FIGURE 1.

Pro-inflammatory pathways in microglia. (A) TNF-α receptor activation, induces the canonical pro-inflammatory transcriptional factors such as NFκB and subsequent production of inflammatory mediators. This pathway can be inhibited by Infliximab. (B) TLR4 ligands and secreted Gal-3 directly bind to TLR4 on the microglial surface and exacerbates inflammatory responses through induction of different cytokines and chemokines. This pathway can be inhibited by Ibudilast. (C) Activation of INF-γ receptor on microglia triggers the overexpression of inducible nitric oxide synthase (iNOS) and overproduction of nitric oxide via Janus kinase (JAK)/signal transducer and activator of transcription (STAT)/RIF-1 pathway. Corticosteroids can suppress this pathway at the level of STAT factors. (D) IL-6 trans-signaling occurs in brain cell types that have membrane bound gp130, including microglia. IL-6 bound to soluble IL-6R activates signaling through membrane bound gp130. This trans-signaling is thought to be pro-inflammatory via the induction of JAK/STAT and MAPK signaling pathways. Tocilizumab inhibits this pro-inflammatory pathway.

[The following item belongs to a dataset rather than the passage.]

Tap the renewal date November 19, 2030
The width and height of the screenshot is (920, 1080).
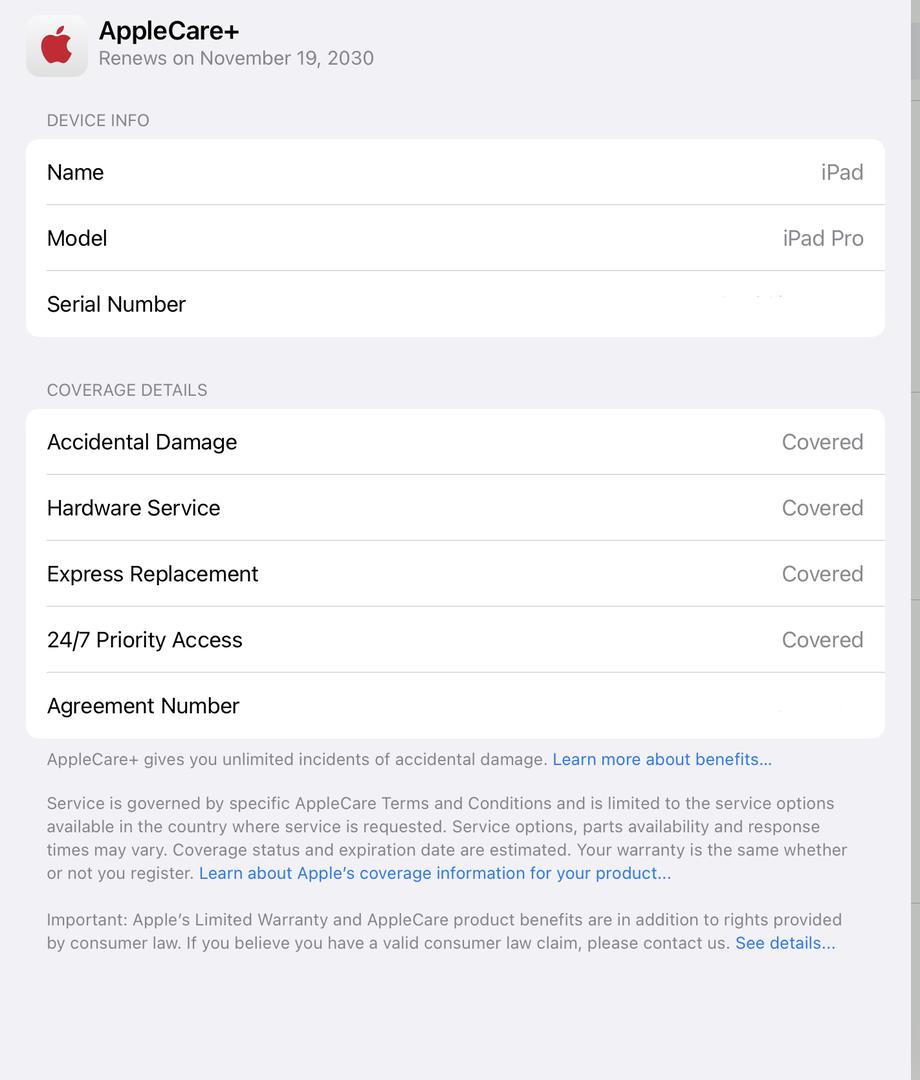click(x=286, y=58)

TNF-α, tumor necrosis factor-α; IKK, the IκB kinase; NO, nitric oxide; iNOS, inducible nitric oxide synthase; IL-1β, interleukin 1 beta; IL-6, interleukin 6; JAK, Janus kinase; STAT, signal transducer and activator of transcription; RIF-1, replication timing regulatory factor 1; MAPK, a mitogen-activated protein kinase; TLR4, toll-like receptor 4; MYD88, myeloid differentiation primary response 88; TRIF, TIR-domain-containing adapter-inducing interferon-β; IRAK, interleukin 1 receptor associated kinase; TRAF, TNF receptor associated factor; IFN-β, interferon-β; IFN-γ, interferon gamma.